Increased Risk Associated with Premature Cessation of Dual Antiplatelet Therapy Due to Patient Non-Adherence, Not Physician-Recommendation

Results of the PARIS Registry reported at TCT 2012

 

November 30, 2012

November 30, 2012 — A large observational study found the increased risk associated with dual antiplatelet therapy cessation after percutaneous coronary intervention (PCI) is tied to patient non-adherence, as opposed to physician-recommended discontinuation. Results of the PARIS registry were presented at the 24th annual Transcatheter Cardiovascular Therapeutics (TCT) scientific symposium.

Dual antiplatelet therapy (DAPT), using aspirin and a second anticlotting medication, is recommended to reduce the risk of blood clots following the implantation of a stent. Current guidelines recommend 30 days DAPT following placement of a bare-metal (BMS) stent and one year following placement of a drug-eluting stent (DES).

The PARIS Registry was a multicenter, observational study of 5,033 patients receiving PCI with stents. In this study, DAPT cessation was uniquely categorized due to the specific reasons for discontinuation (for example, due to physician recommendations versus patient non-adherence for other reasons). Using these data, researchers examined the association between DAPT use and subsequent major adverse cardiovascular events (MACE).

Among patients stopping DAPT at one year, most (approximately 62 percent) were classified as non-adherent by the pre-specified PARIS criteria. The incidence of MACE at one-year was higher in non-adherent patients than in those who discontinued therapy on physician recommendation (13.7 percent vs. 6.5 percent, p=<0.001). Those patients who remained on DAPT had a similar rate of adverse events as those who discontinued therapy on physician recommendation (6.5 percent). The PARIS investigators also observed that DAPT cessation within one year was associated with an increased risk for all adverse events, an association that was strongest in the first seven days and lessened after 30 days.

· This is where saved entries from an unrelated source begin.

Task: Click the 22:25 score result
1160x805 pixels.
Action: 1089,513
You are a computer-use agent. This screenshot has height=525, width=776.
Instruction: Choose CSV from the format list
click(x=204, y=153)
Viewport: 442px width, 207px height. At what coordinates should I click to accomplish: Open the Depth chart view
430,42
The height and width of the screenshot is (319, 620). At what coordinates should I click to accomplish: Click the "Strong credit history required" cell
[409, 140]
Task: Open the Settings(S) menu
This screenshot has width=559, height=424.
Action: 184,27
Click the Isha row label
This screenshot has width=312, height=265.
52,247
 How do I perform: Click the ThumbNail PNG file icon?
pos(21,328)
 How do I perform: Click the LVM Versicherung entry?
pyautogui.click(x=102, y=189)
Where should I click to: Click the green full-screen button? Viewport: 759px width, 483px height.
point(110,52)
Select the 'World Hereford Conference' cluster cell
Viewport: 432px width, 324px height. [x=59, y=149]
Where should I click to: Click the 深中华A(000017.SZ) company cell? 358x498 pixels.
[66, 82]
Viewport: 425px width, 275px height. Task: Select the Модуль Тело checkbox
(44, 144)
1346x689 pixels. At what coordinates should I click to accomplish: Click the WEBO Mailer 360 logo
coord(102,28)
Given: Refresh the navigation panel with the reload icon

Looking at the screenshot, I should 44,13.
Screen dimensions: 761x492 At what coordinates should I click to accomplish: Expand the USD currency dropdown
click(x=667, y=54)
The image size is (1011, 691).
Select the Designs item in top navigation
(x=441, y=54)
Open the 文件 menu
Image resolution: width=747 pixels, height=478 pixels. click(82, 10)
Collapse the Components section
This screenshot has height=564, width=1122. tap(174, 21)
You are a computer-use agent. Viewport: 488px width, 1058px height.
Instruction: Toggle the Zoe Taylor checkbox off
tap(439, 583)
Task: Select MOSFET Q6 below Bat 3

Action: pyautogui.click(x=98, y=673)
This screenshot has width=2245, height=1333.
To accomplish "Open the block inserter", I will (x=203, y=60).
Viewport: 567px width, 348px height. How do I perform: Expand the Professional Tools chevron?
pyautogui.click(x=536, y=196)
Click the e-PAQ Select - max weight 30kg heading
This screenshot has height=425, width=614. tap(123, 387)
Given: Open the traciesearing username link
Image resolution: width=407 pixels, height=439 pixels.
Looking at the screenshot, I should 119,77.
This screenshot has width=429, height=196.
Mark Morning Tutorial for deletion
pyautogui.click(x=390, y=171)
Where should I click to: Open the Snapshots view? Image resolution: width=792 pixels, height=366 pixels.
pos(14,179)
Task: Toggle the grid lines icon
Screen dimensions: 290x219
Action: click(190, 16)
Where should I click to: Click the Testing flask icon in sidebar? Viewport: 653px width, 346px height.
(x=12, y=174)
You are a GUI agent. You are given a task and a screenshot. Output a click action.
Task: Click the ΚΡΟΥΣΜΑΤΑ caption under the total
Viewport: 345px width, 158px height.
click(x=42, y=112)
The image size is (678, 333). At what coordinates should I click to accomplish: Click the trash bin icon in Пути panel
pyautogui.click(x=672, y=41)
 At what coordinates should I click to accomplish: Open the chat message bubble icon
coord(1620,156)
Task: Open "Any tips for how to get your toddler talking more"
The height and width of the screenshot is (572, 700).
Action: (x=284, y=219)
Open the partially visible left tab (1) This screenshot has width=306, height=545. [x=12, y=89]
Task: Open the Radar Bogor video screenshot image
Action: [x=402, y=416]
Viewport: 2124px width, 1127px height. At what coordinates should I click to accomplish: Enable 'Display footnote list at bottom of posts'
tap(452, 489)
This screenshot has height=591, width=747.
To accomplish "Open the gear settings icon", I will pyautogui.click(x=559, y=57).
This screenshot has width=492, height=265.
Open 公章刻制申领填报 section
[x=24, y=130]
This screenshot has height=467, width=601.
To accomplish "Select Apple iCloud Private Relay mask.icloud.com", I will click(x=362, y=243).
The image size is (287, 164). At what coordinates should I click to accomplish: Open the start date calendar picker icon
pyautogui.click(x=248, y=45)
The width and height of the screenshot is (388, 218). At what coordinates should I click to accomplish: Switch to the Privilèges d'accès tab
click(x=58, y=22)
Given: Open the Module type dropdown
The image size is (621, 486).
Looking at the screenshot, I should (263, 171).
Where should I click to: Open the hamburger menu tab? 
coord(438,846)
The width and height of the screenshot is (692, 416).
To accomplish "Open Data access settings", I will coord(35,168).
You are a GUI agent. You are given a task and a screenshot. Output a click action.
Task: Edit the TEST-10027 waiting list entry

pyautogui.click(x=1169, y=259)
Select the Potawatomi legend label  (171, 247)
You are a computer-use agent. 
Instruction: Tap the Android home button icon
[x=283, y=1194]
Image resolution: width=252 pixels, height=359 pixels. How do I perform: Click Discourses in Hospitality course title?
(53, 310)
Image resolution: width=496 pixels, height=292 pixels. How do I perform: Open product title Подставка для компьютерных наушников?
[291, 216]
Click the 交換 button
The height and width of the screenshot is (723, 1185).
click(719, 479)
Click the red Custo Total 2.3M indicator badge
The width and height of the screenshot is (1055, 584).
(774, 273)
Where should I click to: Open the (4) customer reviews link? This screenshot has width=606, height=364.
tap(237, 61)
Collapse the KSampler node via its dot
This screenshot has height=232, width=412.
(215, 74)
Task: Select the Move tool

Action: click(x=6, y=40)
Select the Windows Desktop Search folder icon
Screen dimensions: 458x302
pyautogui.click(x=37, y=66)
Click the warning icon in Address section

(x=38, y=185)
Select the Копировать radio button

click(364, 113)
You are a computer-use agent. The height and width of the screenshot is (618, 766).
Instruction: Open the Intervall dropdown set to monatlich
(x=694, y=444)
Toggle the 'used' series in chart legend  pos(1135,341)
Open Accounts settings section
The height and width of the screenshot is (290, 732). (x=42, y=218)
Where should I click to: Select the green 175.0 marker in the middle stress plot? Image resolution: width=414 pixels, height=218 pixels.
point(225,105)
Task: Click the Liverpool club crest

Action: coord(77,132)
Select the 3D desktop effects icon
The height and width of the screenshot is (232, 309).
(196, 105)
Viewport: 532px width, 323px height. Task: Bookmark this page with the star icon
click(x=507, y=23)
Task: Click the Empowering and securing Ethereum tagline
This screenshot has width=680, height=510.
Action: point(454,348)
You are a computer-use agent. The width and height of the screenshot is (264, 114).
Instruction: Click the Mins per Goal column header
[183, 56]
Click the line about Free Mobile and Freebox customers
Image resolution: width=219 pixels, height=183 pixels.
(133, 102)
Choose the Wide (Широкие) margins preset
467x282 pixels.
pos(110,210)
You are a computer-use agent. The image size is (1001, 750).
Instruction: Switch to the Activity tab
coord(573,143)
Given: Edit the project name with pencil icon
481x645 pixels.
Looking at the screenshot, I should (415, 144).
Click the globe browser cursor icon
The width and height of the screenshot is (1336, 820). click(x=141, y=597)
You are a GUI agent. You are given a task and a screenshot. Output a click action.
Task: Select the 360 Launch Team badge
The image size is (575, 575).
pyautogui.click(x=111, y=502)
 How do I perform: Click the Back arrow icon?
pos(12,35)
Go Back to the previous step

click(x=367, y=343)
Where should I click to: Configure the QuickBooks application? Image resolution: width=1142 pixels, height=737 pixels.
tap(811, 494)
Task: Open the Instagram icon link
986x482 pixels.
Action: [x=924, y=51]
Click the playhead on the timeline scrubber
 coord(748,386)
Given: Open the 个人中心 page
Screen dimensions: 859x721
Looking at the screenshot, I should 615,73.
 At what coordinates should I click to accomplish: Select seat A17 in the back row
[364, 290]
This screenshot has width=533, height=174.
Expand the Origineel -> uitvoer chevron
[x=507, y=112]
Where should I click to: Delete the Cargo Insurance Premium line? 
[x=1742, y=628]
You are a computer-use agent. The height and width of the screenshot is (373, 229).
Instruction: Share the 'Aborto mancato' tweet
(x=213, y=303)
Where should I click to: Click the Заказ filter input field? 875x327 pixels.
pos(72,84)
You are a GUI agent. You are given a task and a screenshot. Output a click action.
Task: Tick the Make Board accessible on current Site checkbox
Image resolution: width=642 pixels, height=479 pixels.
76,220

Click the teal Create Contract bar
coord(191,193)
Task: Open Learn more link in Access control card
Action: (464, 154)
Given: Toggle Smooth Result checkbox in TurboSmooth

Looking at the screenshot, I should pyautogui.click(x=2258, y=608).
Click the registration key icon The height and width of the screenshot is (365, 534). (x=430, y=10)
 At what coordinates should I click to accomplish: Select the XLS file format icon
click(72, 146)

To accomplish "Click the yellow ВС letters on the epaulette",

“Results of the PARIS registry indicate that the increased risk associated with DAPT cessation is entirely attributable to non-adherence as physician-guided discontinuation did not increase adverse events,” said the lead investigator, Roxana Mehran, M.D. Mehran is professor of Medicine at Mount Sinai School of Medicine and director of Interventional Cardiovascular Research and Clinical Trials at the Zena and Michael A. Wiener Cardiovascular Institute. She also serves as chief scientific officer of the CRF Clinical Trials Center.

“These findings suggest that the risks associated with DAPT cessation following PCI are not uniform and varies by underlying mode, a novel finding that might influence practice patterns and risk assessment in post-PCI patients stopping DAPT,” said Mehran.